◆ PROMPT
Once the line with "Toggle the TextBox5" is found in the entries below, repeat it and each following line exactly, up to and including the line with "The image size is (1064, 853).". Add no other lines.

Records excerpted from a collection

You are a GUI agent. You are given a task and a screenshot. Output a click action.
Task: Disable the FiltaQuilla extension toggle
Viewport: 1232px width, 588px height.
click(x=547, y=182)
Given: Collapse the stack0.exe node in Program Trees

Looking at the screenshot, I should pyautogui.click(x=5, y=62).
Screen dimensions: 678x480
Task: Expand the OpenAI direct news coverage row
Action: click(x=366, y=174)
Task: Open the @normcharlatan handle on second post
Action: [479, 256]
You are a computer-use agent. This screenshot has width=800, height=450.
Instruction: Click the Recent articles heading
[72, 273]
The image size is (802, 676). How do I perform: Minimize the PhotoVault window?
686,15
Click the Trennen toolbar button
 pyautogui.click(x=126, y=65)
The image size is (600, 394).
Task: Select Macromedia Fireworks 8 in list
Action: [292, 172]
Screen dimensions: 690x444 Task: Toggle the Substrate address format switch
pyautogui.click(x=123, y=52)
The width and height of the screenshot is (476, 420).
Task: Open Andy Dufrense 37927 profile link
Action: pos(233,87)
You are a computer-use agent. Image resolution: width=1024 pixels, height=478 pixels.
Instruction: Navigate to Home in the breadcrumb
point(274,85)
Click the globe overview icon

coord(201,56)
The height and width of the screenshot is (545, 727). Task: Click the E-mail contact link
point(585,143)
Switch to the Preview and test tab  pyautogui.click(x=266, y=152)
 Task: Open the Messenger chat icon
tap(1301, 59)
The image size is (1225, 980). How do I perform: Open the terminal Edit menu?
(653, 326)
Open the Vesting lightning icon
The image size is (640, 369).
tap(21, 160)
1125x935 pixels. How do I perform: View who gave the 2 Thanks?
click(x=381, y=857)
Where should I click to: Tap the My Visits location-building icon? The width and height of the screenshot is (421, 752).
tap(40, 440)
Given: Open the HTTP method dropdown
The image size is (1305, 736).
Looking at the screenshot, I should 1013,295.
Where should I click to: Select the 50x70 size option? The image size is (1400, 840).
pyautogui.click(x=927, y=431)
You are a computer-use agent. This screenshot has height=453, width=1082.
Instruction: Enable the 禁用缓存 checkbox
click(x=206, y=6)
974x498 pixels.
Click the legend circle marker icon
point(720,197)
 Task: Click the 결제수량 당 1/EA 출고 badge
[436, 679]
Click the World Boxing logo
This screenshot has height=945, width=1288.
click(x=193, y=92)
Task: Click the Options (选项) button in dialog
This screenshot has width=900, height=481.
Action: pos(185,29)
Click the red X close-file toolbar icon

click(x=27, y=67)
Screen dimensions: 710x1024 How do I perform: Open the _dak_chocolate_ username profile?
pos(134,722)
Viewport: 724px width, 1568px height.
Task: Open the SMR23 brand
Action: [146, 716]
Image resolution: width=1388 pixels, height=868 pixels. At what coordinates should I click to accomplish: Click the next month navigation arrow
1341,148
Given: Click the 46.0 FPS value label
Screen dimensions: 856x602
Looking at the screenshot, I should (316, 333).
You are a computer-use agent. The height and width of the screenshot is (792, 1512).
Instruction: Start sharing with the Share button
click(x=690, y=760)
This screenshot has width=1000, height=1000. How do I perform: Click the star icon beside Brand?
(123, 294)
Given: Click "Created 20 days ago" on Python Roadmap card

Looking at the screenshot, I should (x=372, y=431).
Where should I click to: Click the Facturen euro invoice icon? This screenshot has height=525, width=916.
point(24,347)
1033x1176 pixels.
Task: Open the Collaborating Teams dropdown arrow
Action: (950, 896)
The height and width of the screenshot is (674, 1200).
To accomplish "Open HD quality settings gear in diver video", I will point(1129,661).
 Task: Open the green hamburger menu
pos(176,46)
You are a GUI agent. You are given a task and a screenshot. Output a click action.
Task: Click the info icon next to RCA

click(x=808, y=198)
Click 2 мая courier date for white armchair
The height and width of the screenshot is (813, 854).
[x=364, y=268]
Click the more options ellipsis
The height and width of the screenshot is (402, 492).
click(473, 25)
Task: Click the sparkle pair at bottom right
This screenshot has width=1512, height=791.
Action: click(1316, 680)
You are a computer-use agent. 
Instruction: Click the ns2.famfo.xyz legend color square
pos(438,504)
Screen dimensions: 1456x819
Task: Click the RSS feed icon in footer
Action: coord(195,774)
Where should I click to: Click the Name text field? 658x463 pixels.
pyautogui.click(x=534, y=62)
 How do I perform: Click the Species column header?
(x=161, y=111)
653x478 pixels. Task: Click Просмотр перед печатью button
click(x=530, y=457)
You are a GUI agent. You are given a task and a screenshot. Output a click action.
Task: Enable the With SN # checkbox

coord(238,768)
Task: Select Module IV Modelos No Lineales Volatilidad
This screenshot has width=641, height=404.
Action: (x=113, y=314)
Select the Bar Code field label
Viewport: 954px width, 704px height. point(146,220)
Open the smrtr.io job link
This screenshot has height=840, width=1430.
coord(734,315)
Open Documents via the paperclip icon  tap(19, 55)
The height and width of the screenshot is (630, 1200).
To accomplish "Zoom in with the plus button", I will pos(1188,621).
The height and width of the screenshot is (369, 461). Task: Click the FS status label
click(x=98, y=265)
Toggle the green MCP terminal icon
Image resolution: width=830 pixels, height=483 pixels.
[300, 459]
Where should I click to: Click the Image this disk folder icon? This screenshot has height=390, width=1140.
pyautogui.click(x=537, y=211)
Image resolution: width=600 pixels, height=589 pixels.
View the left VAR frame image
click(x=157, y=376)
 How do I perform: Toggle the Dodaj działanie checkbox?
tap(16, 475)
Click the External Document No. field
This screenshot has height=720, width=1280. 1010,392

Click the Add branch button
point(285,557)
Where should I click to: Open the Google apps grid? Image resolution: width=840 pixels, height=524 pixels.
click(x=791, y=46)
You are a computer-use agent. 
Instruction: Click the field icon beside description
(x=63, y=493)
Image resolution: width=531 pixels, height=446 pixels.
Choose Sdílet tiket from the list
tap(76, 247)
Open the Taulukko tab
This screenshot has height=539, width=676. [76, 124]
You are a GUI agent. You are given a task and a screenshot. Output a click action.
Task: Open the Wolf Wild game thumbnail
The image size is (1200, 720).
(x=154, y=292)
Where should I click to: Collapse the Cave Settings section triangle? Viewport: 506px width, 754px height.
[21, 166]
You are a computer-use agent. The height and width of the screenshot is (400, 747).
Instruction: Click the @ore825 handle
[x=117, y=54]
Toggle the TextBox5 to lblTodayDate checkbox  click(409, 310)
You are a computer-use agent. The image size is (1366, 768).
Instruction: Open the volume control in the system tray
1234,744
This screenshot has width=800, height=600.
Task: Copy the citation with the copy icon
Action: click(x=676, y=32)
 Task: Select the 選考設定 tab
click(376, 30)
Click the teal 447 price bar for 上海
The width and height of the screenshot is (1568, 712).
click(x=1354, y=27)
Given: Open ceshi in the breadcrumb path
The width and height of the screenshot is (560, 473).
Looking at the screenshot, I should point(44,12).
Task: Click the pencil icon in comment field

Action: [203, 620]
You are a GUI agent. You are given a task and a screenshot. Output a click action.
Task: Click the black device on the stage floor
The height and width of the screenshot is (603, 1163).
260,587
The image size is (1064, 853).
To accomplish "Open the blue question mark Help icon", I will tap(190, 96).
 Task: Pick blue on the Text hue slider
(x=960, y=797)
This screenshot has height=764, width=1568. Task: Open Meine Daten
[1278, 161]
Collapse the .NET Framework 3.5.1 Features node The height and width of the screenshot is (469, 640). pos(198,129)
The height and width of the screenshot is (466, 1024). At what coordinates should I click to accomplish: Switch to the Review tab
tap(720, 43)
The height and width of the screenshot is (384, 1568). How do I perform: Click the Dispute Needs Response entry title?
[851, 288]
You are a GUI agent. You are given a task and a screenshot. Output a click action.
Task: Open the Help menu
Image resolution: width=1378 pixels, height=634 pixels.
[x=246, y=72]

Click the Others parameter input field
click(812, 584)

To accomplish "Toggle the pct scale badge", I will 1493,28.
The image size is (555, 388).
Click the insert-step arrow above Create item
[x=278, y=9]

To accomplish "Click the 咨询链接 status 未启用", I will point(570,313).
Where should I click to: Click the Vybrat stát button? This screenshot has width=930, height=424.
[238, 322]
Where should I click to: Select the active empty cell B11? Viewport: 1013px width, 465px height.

◆ WRITTEN REPLY
Toggle the TextBox5 to lblTodayDate checkbox  click(409, 310)
You are a computer-use agent. The image size is (1366, 768).
Instruction: Open the volume control in the system tray
1234,744
This screenshot has width=800, height=600.
Task: Copy the citation with the copy icon
Action: click(x=676, y=32)
 Task: Select the 選考設定 tab
click(376, 30)
Click the teal 447 price bar for 上海
The width and height of the screenshot is (1568, 712).
click(x=1354, y=27)
Given: Open ceshi in the breadcrumb path
The width and height of the screenshot is (560, 473).
Looking at the screenshot, I should point(44,12).
Task: Click the pencil icon in comment field

Action: [203, 620]
You are a GUI agent. You are given a task and a screenshot. Output a click action.
Task: Click the black device on the stage floor
The height and width of the screenshot is (603, 1163).
260,587
The image size is (1064, 853).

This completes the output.